Let's start during the incident. The key questions the status needs to answer
are "do we know what's wrong?" and "is the impact still happening?". You
might solve that with:
- "Investigating": we think something is wrong, but we're not sure what it is
- "Fixing": we've figured out what's wrong and we're trying to fix it
- "Monitoring": we think it's fixed, but want to double-check!
These statuses should be simple and clear enough that they make sense for
responders, internal, and external stakeholders.
What's useful once an incident is resolved?
As your organization scales, you'll want to put in place processes to help you
learn from incidents (we'll go into more detail about this later
in this guide).
If you're trying to hold incident leads accountable for following the
post-incident process you define, statuses can help you do that.
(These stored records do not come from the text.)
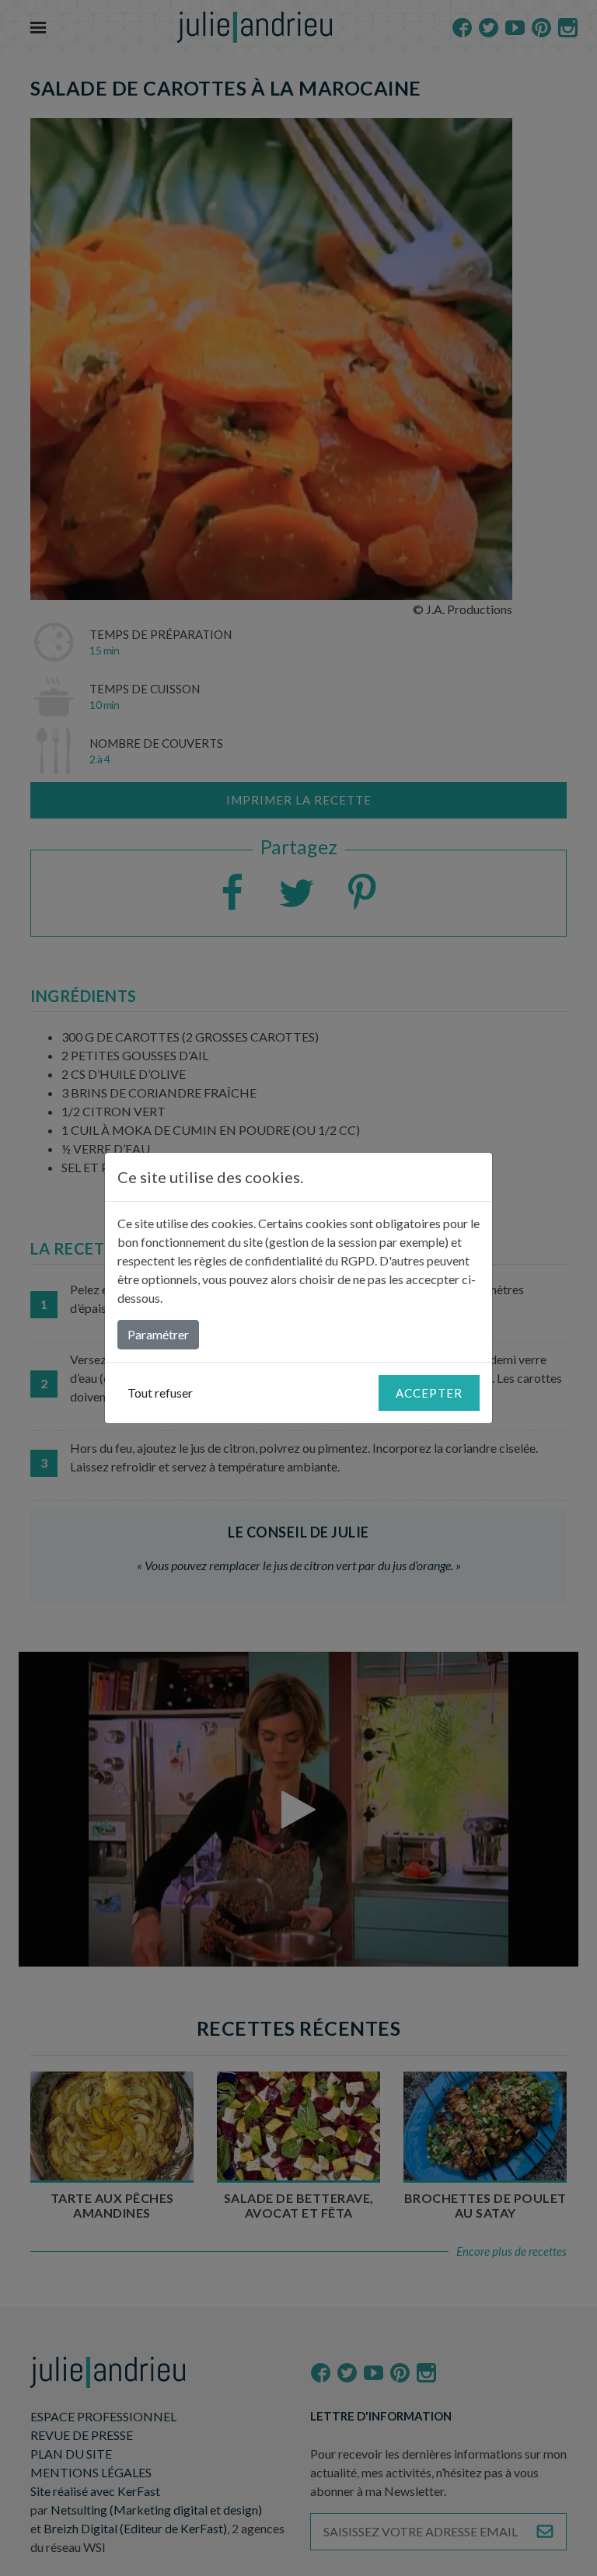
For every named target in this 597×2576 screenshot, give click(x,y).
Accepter (429, 1393)
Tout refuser (160, 1392)
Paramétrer (158, 1334)
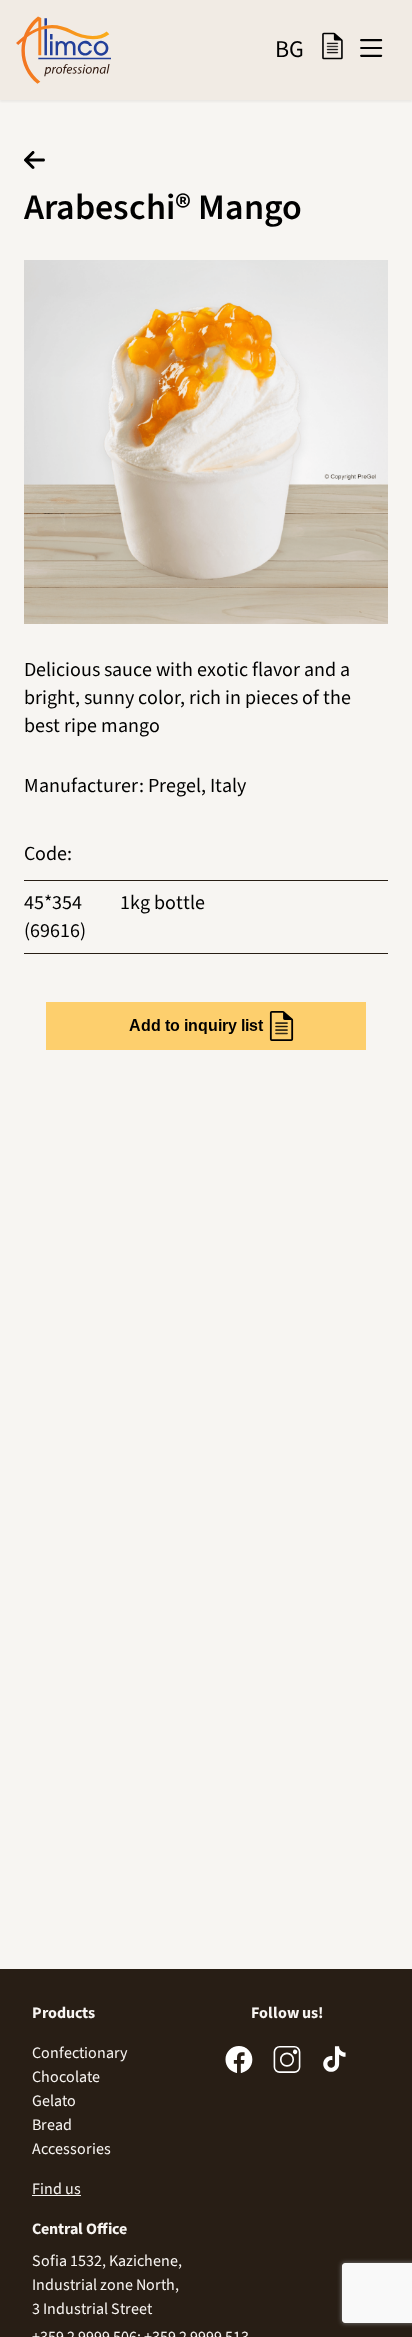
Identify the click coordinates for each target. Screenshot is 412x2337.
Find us (56, 2189)
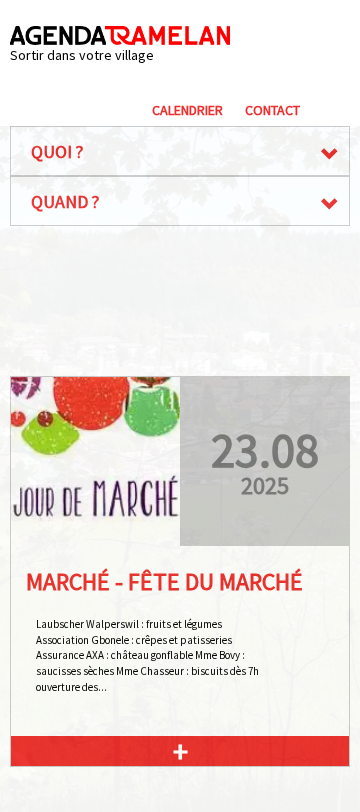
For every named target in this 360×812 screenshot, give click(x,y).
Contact (272, 110)
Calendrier (187, 110)
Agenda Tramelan (120, 35)
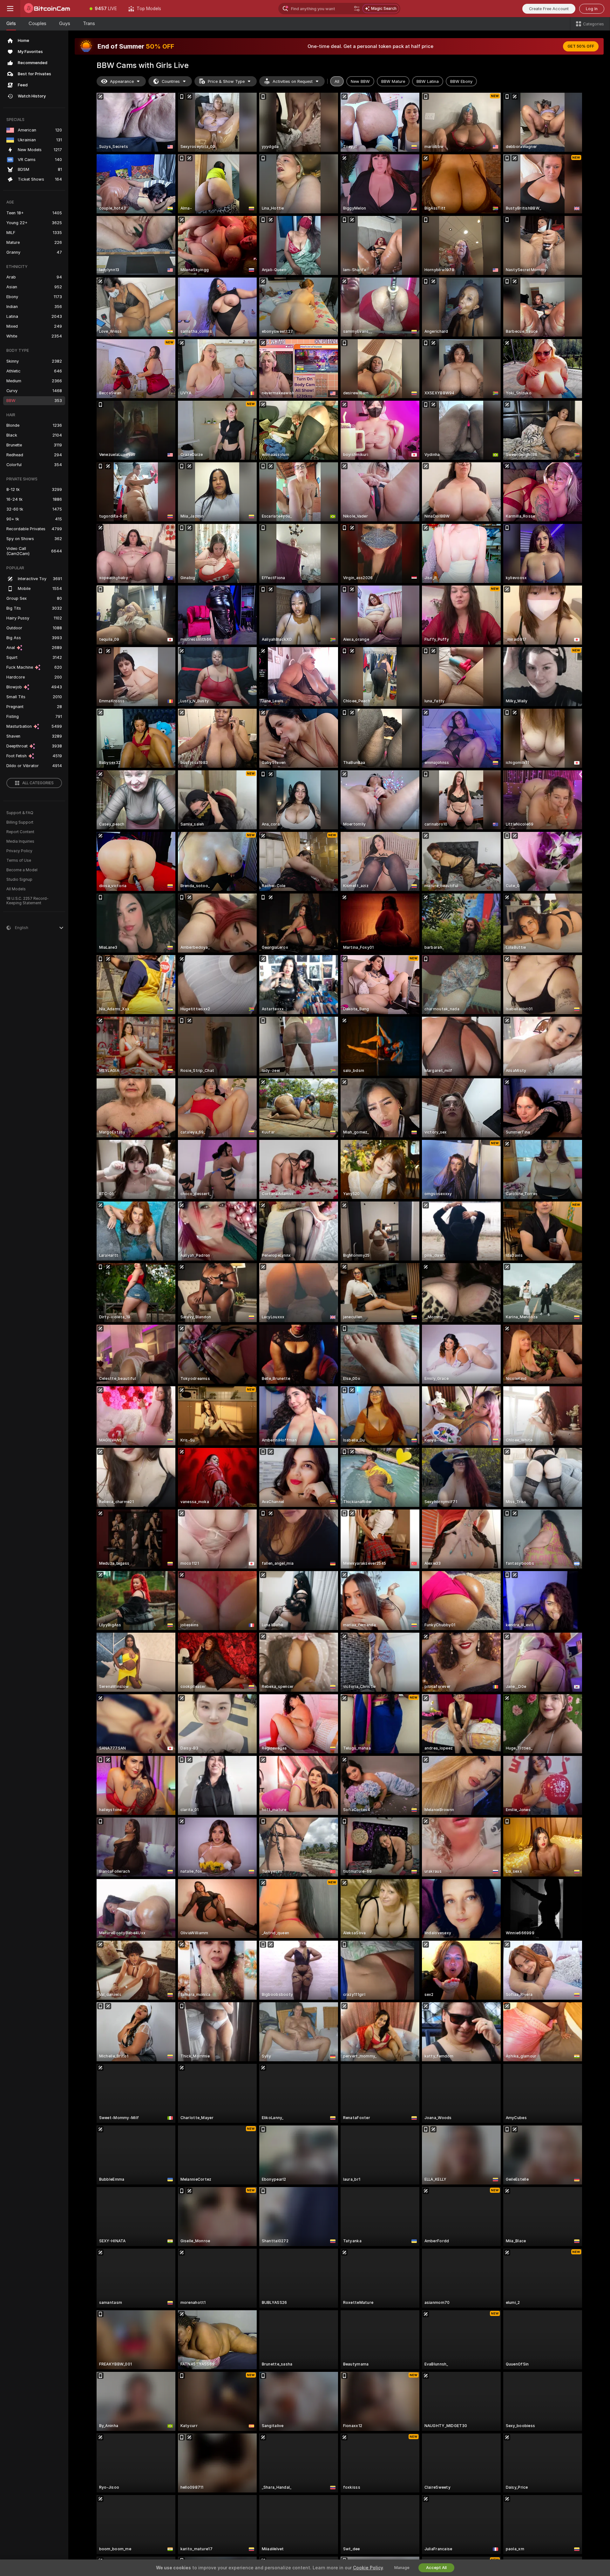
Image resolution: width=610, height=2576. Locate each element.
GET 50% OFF (580, 46)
You might split
"Resolved" into different stages:
- "Impact mitigated": things are back to normal, and it's time to start learning
- "Debrief completed": you've met to discuss what can be learned from this
incident, and any follow-ups have been assigned to the relevant team
- "Closed": the post-incident process is over 🎊
In summary #
When you're designing your organization's incident response process, it's
helpful to think about what incident statuses will be used for. They will:
- Frame incident updates: do your statuses help Incident Leads send updates at
the right time?
- Communicate with stakeholders: if all you could see about an incident was the
name, a short summary, the severity, and the status, would you know whether
you could help? Would executives understand the impact? Would your customer
support folks be able to keep your customers updated?